### WORK TO BE COMPLETED
Write out, word for word, every line in the data below from the one containing "Select the auc_score metric row" to the one containing "has width=1188, height=643.", both of them included.

### SOURCE RECORDS

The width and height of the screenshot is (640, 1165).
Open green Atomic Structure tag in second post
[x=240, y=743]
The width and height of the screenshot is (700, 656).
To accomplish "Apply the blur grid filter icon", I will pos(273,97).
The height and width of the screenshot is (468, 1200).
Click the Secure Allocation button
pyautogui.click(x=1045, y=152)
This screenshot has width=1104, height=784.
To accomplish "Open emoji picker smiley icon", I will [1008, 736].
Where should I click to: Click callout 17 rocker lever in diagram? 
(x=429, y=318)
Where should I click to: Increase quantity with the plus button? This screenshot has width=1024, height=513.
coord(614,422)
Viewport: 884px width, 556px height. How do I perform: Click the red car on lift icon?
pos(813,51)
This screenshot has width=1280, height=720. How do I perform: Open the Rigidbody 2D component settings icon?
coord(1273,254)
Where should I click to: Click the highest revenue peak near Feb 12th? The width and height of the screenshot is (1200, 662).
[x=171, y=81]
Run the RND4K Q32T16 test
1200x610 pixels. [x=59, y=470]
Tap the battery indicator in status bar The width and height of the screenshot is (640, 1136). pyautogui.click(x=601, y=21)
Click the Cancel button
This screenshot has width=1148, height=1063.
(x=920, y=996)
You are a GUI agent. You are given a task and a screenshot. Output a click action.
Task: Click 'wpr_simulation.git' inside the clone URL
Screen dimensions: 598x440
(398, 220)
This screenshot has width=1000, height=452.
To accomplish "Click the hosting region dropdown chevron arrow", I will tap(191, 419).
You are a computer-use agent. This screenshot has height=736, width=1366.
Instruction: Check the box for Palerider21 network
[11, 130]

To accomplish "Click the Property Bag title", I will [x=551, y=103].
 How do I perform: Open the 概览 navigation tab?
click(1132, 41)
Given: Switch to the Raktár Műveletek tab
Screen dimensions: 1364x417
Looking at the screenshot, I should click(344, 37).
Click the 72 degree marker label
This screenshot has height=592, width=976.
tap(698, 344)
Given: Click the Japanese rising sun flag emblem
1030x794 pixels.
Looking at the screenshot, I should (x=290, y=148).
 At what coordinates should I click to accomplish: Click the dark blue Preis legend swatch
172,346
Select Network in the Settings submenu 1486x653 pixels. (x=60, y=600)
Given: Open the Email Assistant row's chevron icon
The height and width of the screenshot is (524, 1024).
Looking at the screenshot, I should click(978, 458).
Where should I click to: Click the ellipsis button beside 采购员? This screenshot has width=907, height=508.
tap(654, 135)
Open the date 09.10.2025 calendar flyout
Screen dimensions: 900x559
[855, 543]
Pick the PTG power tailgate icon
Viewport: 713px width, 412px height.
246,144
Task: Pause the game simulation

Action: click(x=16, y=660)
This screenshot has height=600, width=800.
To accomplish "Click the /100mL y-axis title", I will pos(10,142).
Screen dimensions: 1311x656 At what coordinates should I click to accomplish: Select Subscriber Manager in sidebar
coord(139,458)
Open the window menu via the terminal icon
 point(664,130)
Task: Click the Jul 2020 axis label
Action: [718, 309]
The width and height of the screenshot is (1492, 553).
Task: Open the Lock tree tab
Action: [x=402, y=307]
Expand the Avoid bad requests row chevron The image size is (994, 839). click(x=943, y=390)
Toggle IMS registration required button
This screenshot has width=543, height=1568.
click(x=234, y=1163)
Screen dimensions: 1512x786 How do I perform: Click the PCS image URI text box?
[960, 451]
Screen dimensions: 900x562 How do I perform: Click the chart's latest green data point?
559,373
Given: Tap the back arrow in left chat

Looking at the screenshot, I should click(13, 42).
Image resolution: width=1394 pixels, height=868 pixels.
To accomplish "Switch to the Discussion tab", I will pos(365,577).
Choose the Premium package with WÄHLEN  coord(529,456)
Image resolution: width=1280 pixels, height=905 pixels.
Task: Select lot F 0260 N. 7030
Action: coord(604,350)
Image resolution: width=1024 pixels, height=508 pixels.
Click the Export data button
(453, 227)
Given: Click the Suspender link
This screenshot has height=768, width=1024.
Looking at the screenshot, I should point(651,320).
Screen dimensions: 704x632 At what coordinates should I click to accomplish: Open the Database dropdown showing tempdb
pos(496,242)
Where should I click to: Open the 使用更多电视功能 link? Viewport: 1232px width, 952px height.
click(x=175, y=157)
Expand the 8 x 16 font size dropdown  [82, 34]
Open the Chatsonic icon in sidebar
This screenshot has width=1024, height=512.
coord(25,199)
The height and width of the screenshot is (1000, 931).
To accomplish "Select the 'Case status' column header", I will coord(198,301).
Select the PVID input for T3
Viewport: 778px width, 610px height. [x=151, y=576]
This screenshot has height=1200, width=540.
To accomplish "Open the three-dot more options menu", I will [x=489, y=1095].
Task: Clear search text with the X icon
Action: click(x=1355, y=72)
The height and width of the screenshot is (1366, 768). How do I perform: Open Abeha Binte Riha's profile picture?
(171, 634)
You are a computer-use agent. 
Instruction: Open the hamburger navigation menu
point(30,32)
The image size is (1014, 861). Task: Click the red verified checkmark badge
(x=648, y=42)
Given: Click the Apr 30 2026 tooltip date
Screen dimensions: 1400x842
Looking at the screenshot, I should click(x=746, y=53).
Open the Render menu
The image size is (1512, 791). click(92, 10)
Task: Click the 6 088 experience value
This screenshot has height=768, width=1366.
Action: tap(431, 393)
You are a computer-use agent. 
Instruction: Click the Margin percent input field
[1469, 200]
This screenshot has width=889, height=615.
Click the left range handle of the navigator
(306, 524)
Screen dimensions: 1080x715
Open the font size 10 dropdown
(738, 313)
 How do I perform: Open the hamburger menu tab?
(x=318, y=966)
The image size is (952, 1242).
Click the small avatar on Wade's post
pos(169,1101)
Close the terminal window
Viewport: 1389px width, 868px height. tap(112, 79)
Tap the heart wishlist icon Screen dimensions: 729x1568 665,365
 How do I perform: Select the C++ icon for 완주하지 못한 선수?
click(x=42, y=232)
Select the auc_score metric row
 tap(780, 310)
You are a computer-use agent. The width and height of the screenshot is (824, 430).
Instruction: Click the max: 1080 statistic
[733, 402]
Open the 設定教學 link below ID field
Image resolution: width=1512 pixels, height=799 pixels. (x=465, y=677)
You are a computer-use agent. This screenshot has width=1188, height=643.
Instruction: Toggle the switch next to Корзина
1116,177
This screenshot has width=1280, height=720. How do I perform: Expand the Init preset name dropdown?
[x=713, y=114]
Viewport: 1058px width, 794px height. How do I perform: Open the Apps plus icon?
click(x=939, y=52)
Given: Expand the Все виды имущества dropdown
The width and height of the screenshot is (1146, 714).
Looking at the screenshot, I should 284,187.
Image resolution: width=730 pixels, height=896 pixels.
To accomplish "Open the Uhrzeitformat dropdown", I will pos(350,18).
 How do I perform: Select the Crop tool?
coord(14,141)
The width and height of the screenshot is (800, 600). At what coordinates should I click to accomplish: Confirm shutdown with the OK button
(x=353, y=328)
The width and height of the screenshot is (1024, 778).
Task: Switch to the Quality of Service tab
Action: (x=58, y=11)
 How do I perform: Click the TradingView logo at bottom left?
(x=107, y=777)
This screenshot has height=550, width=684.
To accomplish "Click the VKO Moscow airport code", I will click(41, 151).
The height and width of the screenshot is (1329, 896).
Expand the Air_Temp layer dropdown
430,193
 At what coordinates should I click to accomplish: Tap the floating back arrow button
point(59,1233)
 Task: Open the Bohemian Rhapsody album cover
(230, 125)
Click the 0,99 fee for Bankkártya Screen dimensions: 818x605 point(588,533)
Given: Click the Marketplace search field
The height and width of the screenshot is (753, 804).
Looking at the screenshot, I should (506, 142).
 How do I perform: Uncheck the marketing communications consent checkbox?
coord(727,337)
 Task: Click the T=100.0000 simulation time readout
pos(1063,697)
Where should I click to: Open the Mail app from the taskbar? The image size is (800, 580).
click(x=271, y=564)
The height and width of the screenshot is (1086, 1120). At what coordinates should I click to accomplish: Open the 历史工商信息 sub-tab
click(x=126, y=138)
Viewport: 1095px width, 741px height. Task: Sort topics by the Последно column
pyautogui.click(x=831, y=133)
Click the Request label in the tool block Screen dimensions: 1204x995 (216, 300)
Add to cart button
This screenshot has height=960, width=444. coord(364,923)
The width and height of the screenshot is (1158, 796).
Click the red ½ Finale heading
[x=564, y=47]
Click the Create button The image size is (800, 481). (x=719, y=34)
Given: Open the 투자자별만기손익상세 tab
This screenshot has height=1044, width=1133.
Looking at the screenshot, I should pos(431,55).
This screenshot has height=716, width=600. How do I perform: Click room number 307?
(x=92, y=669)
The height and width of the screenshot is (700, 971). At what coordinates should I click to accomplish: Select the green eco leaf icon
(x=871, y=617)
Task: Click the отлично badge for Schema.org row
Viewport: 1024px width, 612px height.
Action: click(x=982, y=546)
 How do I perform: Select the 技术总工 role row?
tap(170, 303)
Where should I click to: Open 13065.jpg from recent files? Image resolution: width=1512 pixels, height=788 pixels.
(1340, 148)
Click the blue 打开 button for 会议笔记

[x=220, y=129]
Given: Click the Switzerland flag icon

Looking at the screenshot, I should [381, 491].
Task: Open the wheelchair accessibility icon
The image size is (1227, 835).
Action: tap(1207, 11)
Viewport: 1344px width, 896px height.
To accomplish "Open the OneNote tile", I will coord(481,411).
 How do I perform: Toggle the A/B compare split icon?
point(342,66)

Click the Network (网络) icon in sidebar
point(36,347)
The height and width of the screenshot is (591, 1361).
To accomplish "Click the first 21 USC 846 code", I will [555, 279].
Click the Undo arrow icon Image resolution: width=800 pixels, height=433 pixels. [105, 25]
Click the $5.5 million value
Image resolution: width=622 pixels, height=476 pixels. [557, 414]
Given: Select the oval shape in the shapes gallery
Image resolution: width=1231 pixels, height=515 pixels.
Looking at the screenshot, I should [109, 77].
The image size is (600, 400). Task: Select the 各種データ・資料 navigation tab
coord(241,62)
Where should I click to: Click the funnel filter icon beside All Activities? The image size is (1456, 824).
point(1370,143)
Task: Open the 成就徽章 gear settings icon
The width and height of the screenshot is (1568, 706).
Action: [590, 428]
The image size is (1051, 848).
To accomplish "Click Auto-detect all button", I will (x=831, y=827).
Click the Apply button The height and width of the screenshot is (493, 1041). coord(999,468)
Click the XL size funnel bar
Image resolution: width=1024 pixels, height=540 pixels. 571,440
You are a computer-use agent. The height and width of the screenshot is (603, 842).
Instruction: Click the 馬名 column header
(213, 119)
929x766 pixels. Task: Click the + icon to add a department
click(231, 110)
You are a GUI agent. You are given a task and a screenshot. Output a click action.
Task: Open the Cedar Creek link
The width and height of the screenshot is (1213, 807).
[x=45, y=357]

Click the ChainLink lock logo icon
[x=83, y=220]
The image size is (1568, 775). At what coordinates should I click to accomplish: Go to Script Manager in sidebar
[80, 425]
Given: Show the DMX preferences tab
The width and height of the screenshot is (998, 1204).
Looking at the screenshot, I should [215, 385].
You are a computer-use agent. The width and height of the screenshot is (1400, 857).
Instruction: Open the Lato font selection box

### SOLVED EXERCISE
Select the auc_score metric row
 tap(780, 310)
You are a computer-use agent. The width and height of the screenshot is (824, 430).
Instruction: Click the max: 1080 statistic
[733, 402]
Open the 設定教學 link below ID field
Image resolution: width=1512 pixels, height=799 pixels. (x=465, y=677)
You are a computer-use agent. This screenshot has width=1188, height=643.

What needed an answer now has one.